I have found that the number one key for me to stay on track is to plan. If I don’t plan my meals and workouts for the week, I end up doing the “waddar we gonna eat?” dance in the kitchen when my tummy rumbles, and then I either make a bad choice or get fast food.
So last night, (after I sucked it up and did my work out after all, woot woot!!) I looked through my fridge and cabinets to see what we had on hand – because you always start with what you have – and came up with a few meal and snack ideas. I had bought a few bell peppers last week, so stuffed bell peppers went on the menu. We also have lots of Easter eggs, so boiled eggs are good for a few days. We are going out of town this weekend, so I made a few easy snack and meal ideas for those days. Yes, I am so dedicated that I will pack snacks and sandwiches for us to eat on the road. It is the only way I can be sure to stay on track.
I made a grocery list to fill in the gaps for what we were missing, and off to the store I went. I stuck to my list pretty well, and only grabbed one impulse item – these neat looking organic crackers that I thought might be good with a little cheese. Mmmm, cheese.

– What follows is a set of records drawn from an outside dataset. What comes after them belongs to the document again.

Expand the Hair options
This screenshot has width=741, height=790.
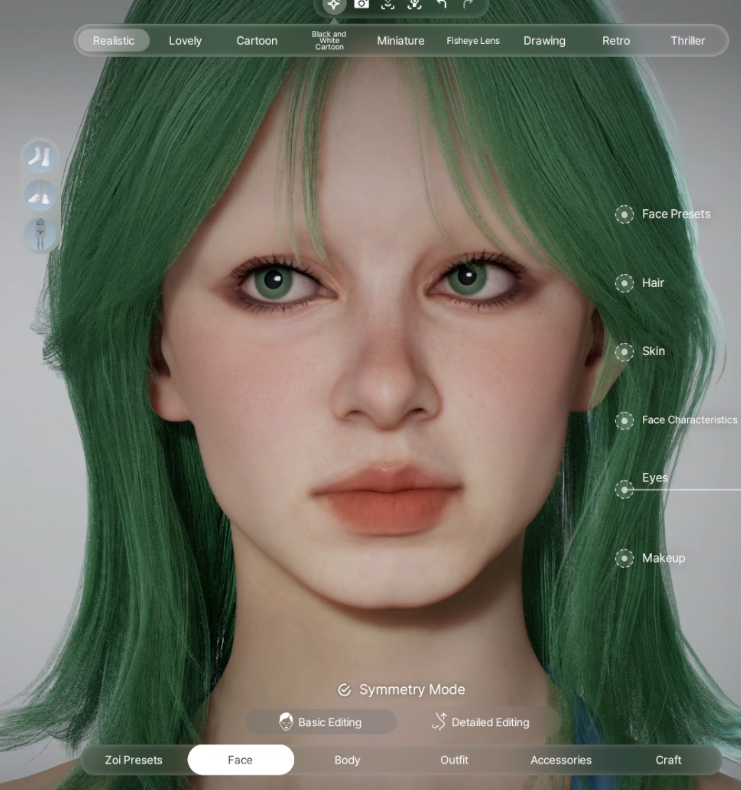click(624, 283)
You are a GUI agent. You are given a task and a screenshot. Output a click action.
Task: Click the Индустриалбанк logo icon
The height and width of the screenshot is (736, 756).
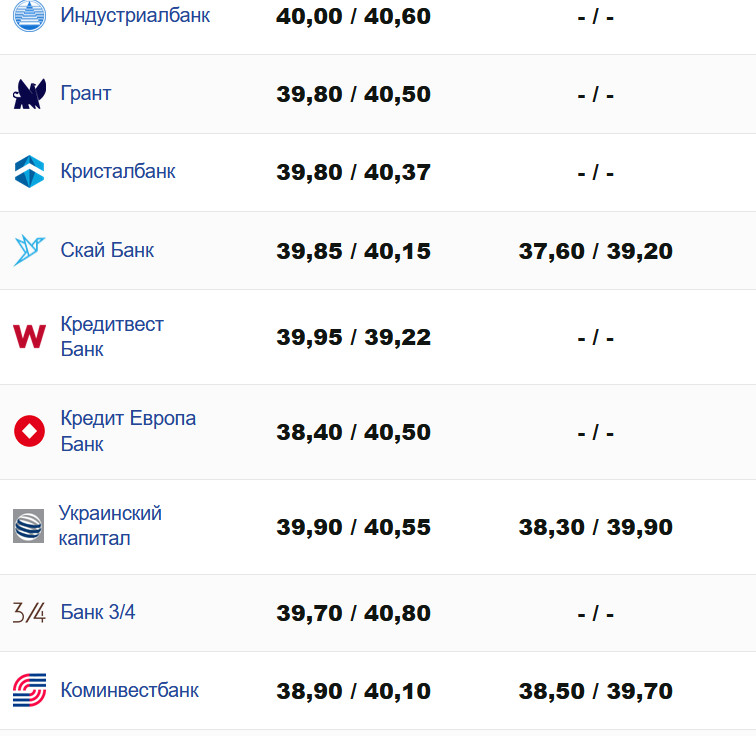pos(29,16)
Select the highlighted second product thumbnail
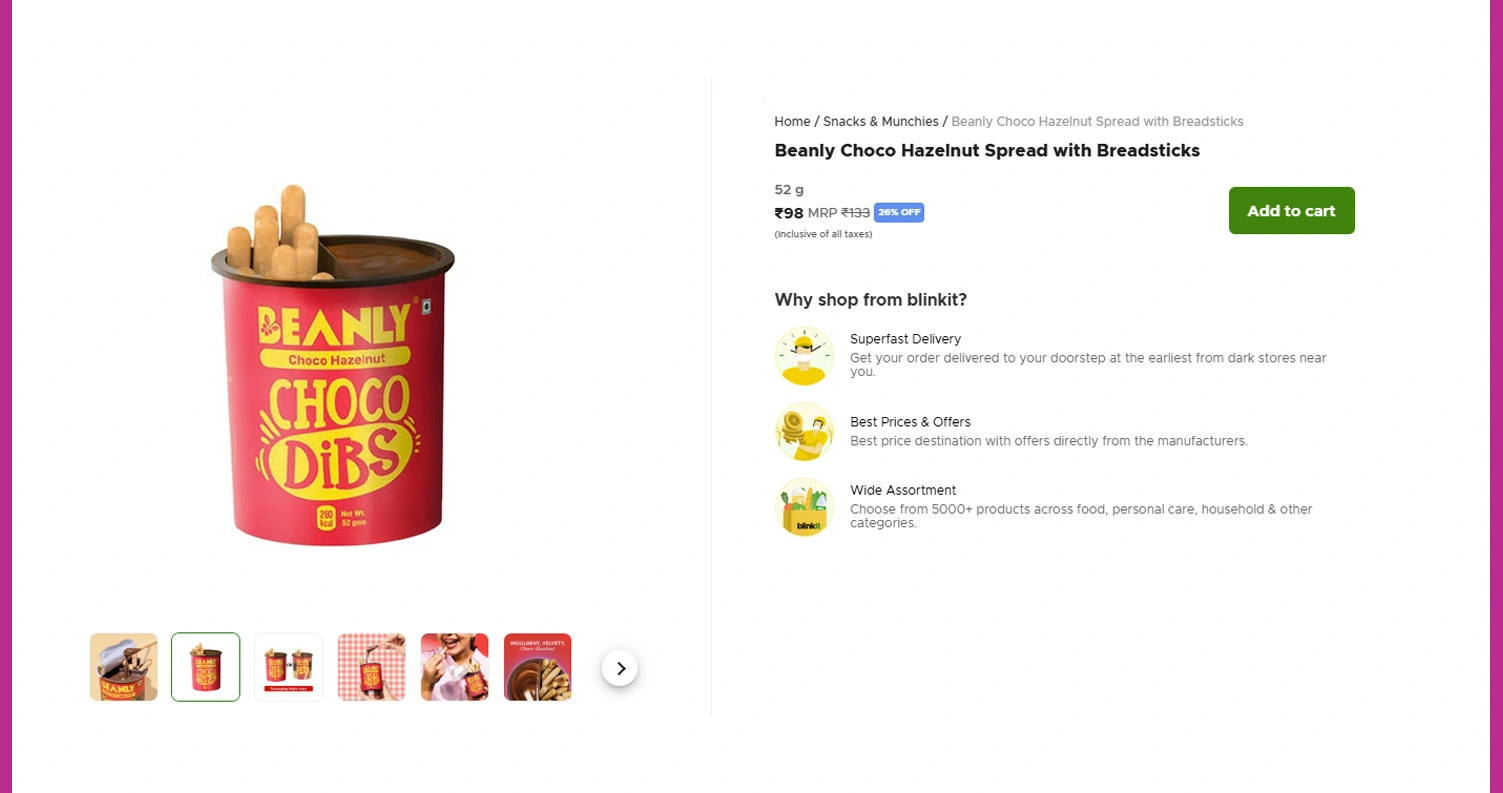The height and width of the screenshot is (793, 1503). point(206,667)
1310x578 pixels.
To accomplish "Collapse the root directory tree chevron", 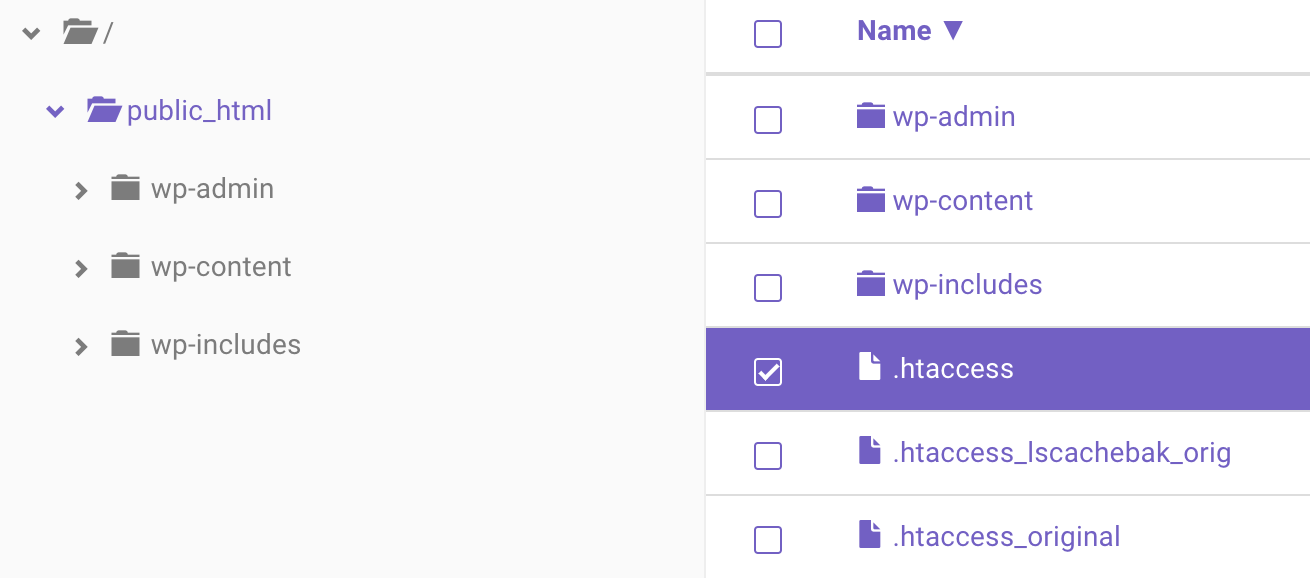I will (32, 34).
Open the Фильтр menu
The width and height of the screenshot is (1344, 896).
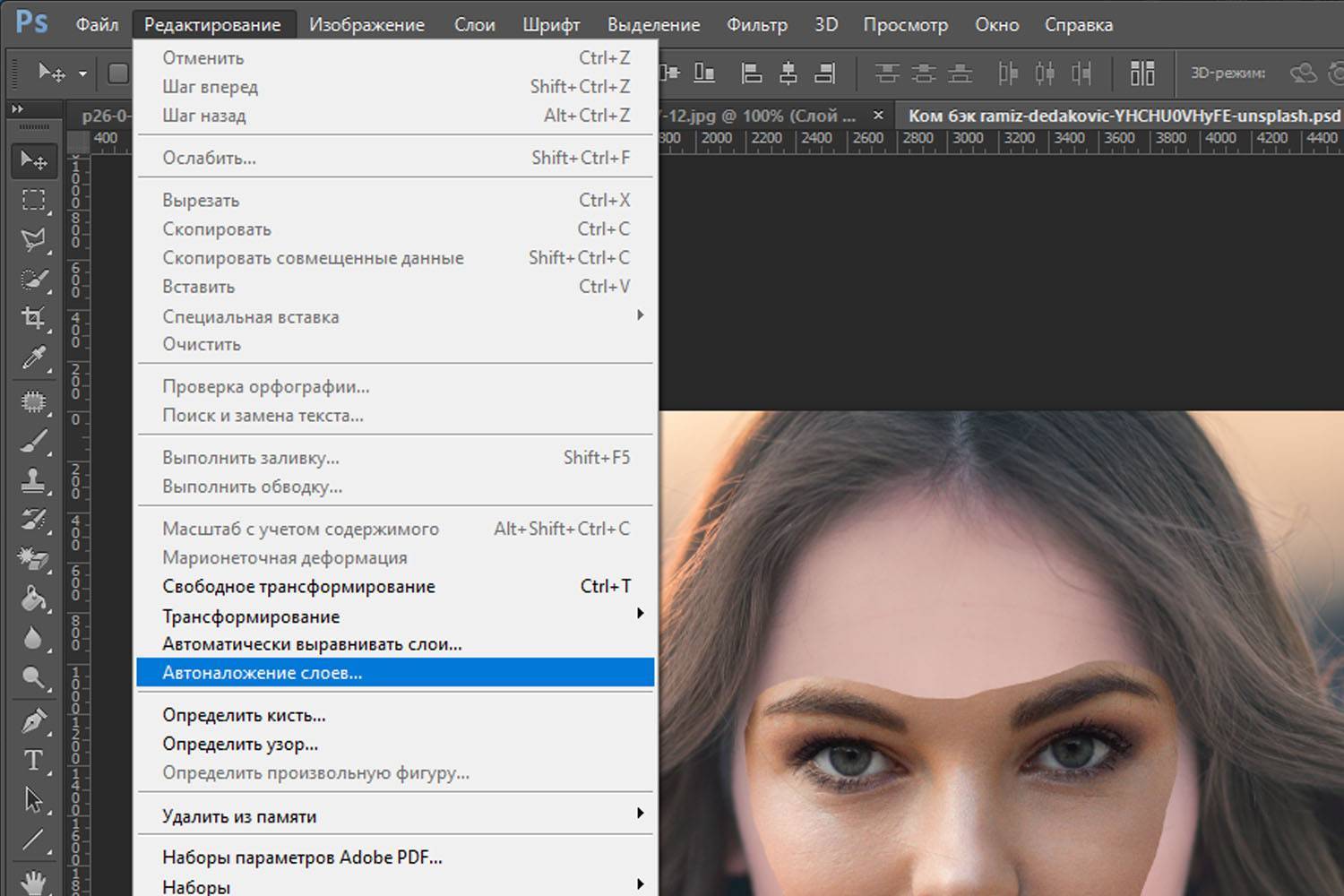tap(756, 25)
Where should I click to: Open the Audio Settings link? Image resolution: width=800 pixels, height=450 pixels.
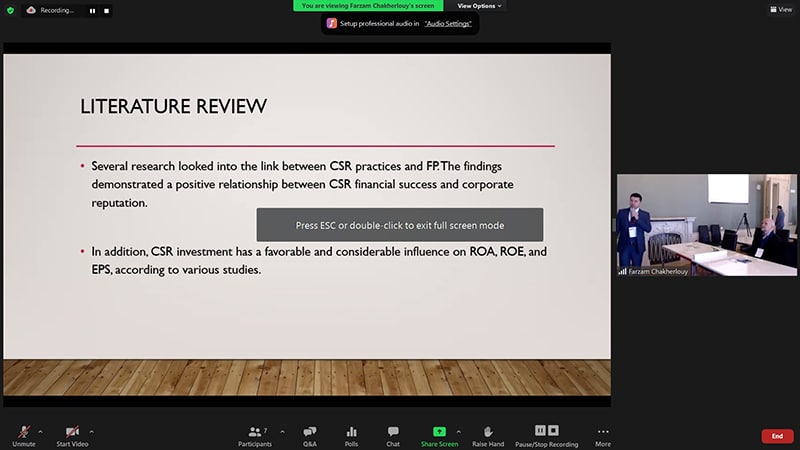click(x=447, y=23)
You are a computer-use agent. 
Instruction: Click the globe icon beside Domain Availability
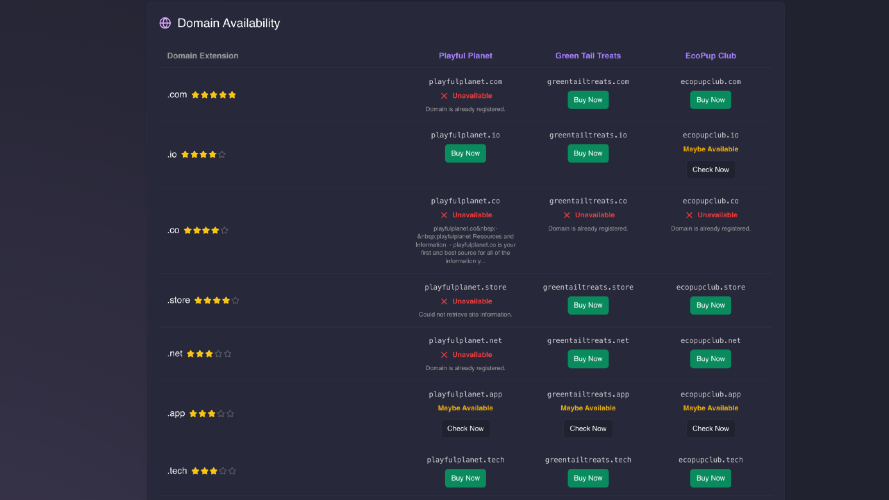pyautogui.click(x=165, y=23)
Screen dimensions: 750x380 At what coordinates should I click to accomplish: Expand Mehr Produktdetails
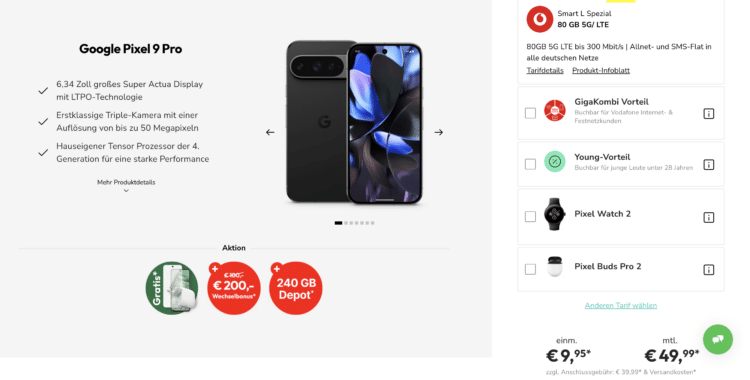coord(126,186)
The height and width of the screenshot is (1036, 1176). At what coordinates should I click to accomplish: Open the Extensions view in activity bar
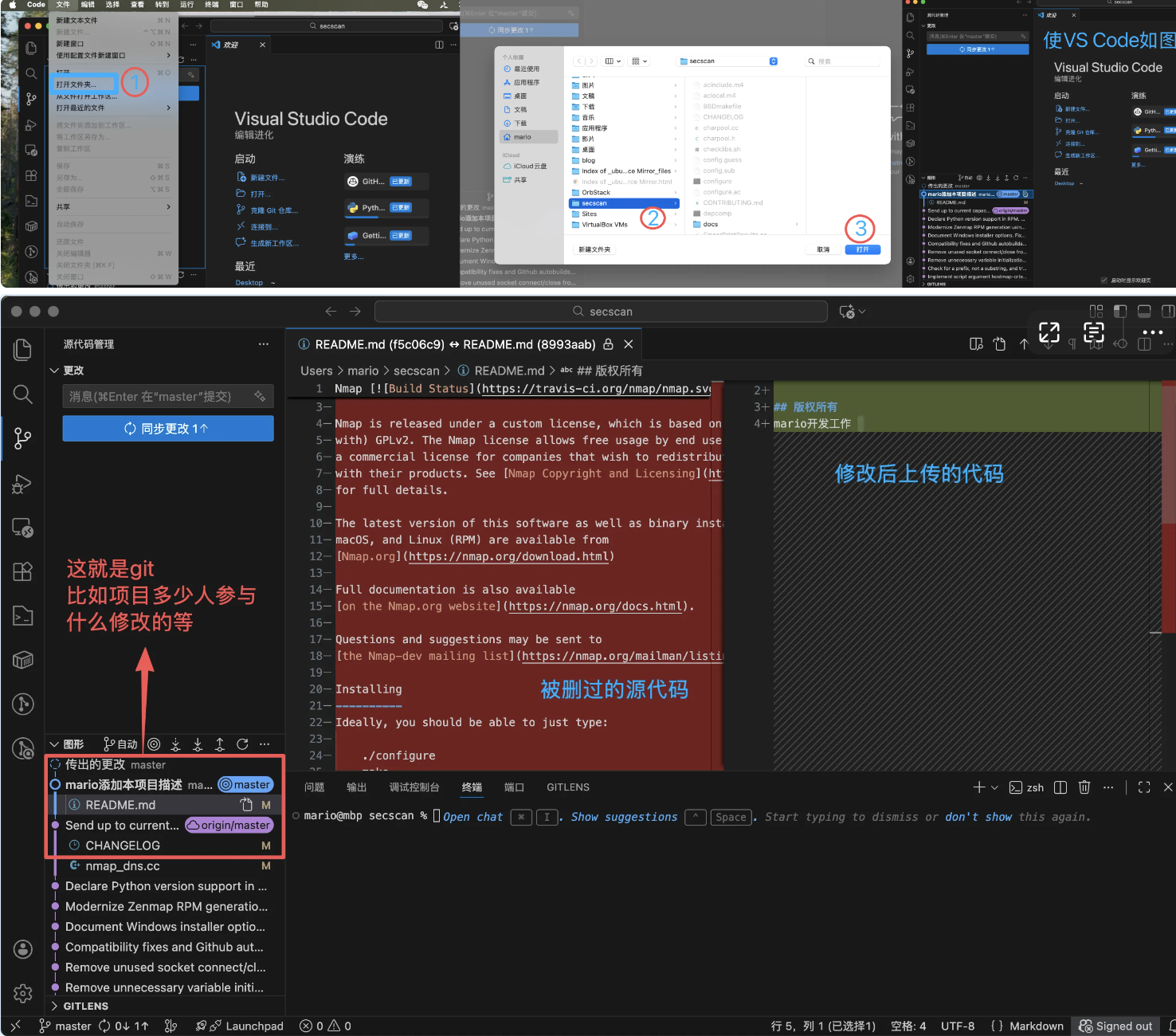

In all, I spent about $39 on food for this week. I already had the meat and bread I needed, plus the ingredients to make my protein bars (which I forgot to make today, so that plan needs to be adjusted). I do plan to eat out a few times while we are out of town, so that causes a little bit of difference in our food budget. But overall, I’d say it looks like a pretty quick, healthy, and affordable week!